The season of recession is clearly over with designers at Milan Men’s autumn/winter ’10 fashion week showing collections that were all about going back to work. While elegant casual ensembles were seen on many runways, most footwear seemed to be primarily workwear inspired—or at least appeared to have borrowed elements from the booted and suited looks of eras past. Whether at the office or under the hood of a car, this all-business attitude yielded a superb array of footwear options on the catwalks.
A look back to the past 20 years in the rag trade inspired Dolce & Gabbana to celebrate this important anniversary by paying homage to their Sicilian roots. Using Giuseppe Tornatore’s film Baarìa as a backdrop, the duo showed a mix of slightly scuffed leather lace-ups sitting under woolen tailored trousers and long johns tucked into slim worker boots.
Costume National Homme, meanwhile, worked with the season’s palette of grey to come through with lace-up grey and black ankle boots in a washed leather finished. Trousers sat almost into the tops of boots as CNH used urban details to signify its range of heavy wool suits, while reinforced soles on shiny black leather boots set with a cross-buckle clasp were also prominent.
Alexander McQueen’s show this season featured a flavorful mix of patterns and paints. A backdrop of Indian style paisley-esque walls worked to anti-camouflage the many patterned suits and shoes on show—the entirely printed collection consisted of dark skull and bones, smeared paint and animal pelt inspiration. Shoes were no different with everything from ¾ boots to lace-up leathers in square, round and pointed toes featuring the season’s pattern detailing. Anyone who thought patterned shoes were not fit for men’s feet, will surely reconsider after viewing this ranger.

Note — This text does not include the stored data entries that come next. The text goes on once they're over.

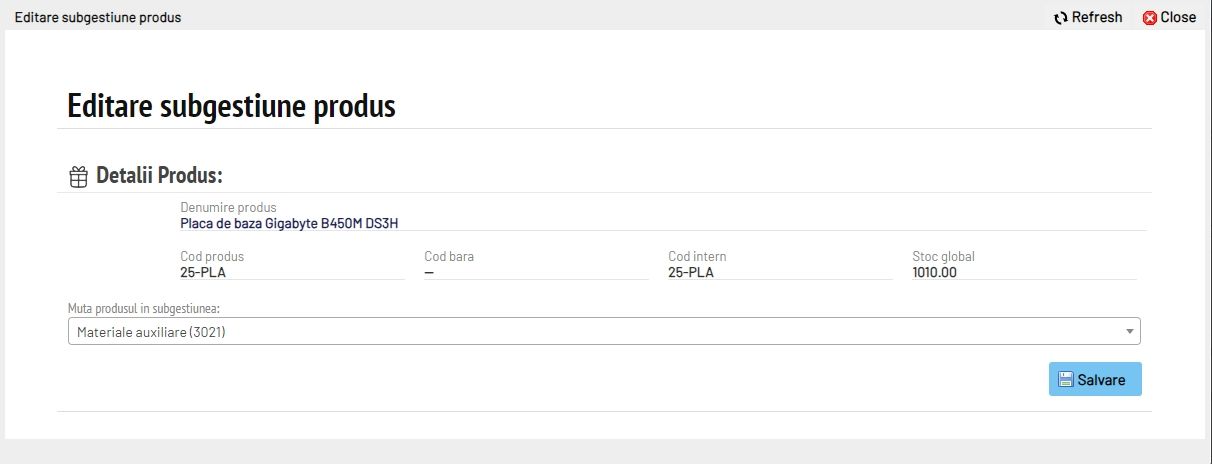The image size is (1212, 464).
Task: Open the Materiale auxiliare (3021) combo box
Action: point(600,332)
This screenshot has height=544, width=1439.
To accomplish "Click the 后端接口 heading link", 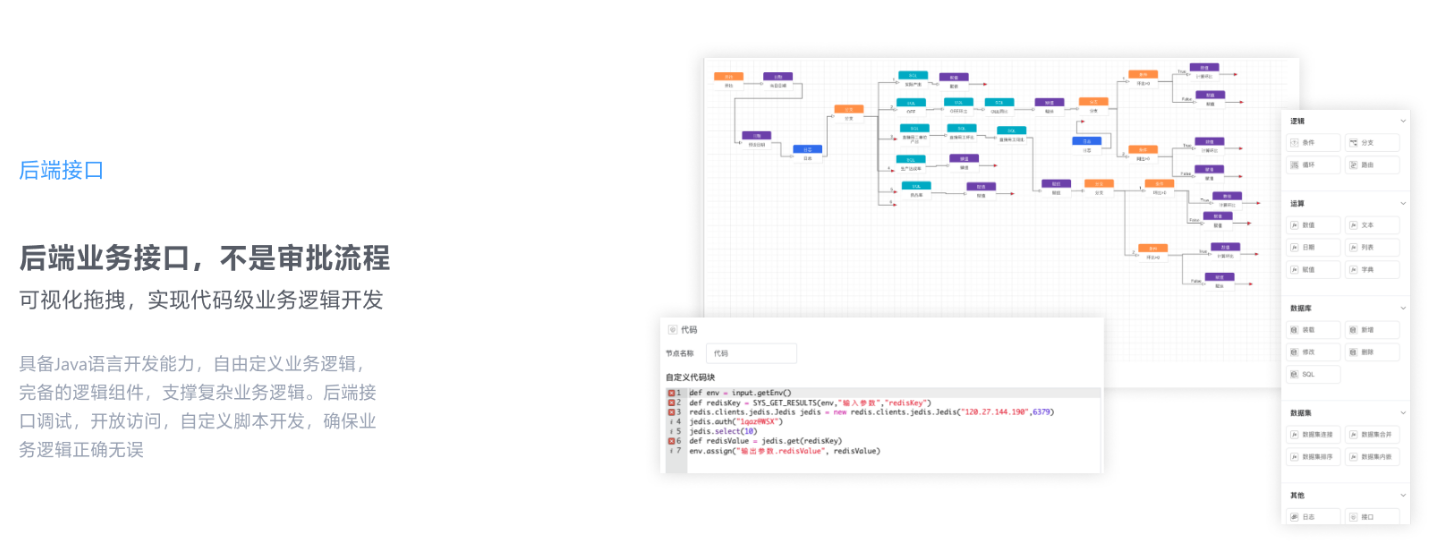I will [x=61, y=171].
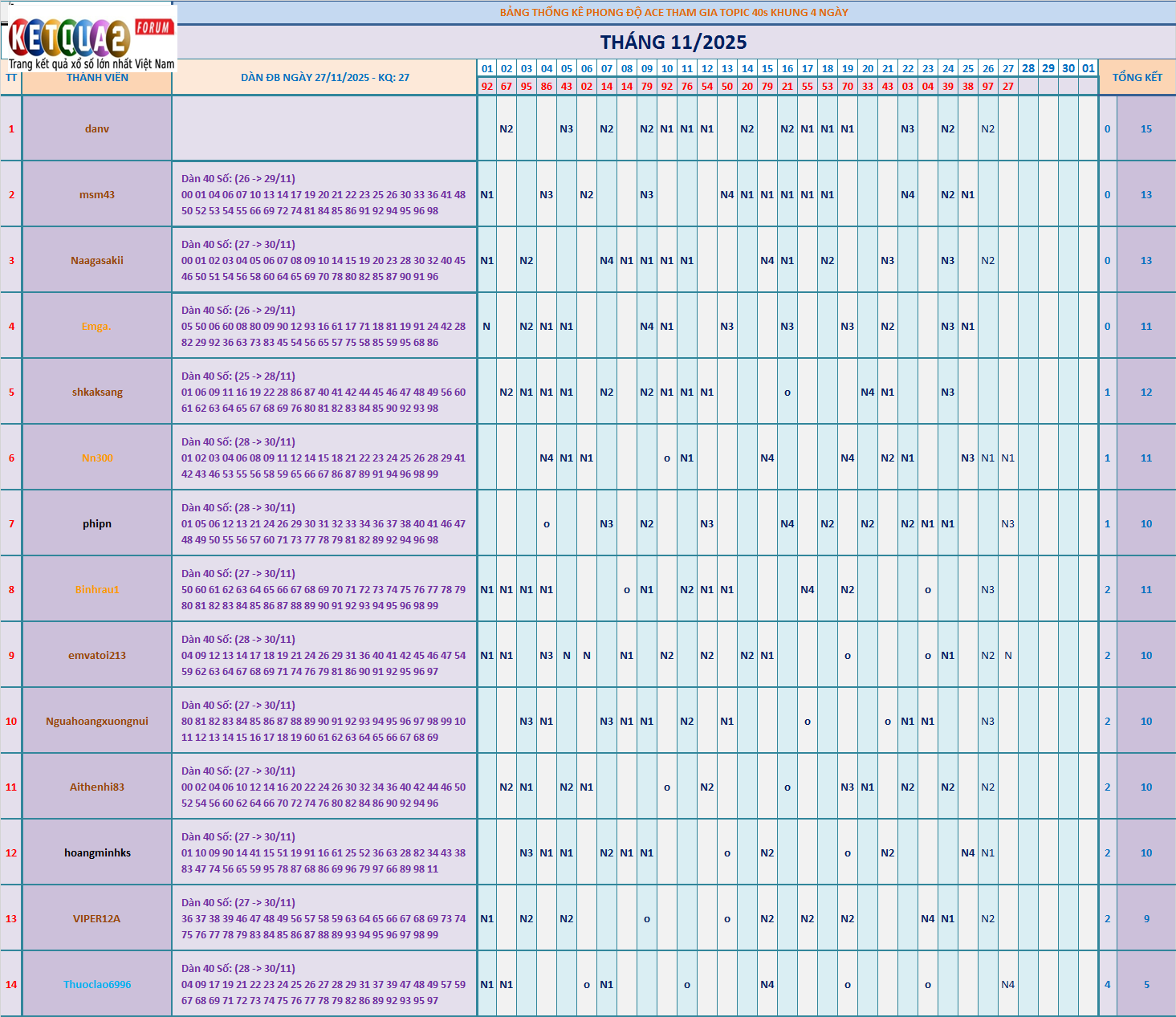Click Nn300's 40-number set cell

(x=325, y=458)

Vivienne Westwood’s minimal use of winter greys and petrol worked against a palette of color that didn’t take any precautions. Drop-crotch trousers with a button-down front were the only consistent feature that walked the runway, while layering, t-shirts and blanket knitwear made it’s way here, there and everywhere. Shoes were just as playful with orange loafers featuring the orb, canvas polka-dot loafers with tassels, black and white leather Oxfords, fur-lined workwear boots and studded beige slip-on loafers all showing off an array of color and a mixture of fabrics.
Miuccia Prada often takes the safe style of traditional menswear each winter and preps it up or sexes it out with colorful cuts or interesting suiting silhouettes. But this year, her navy and grey suiting mixed with pale pink and blue shirting was a contrast against the caramel and red polished loafers that featured tassel and kilt accents.
Riding boots were a key feature to this season’s look for men. A traditional style said to have come out of England, this classic boot comes high enough up to the knee to prevent the leathers of the saddle from pinching the leg of the rider, features a sturdy toe and a block heel intended to prevent the foot from sliding through the stirrup. Dirk Bikkemberg introduced knee-high black leather designs and Salvatore Ferragamo’s beige suede riding boots with buckle detail were just two of the names that featured these style. Burberry Prorsum, meanwhile, reworked the riding boot to suit its own heritage with fur-lined and calf-buckled looks suited for men ready to take charge on horseback during the Battle of Britain.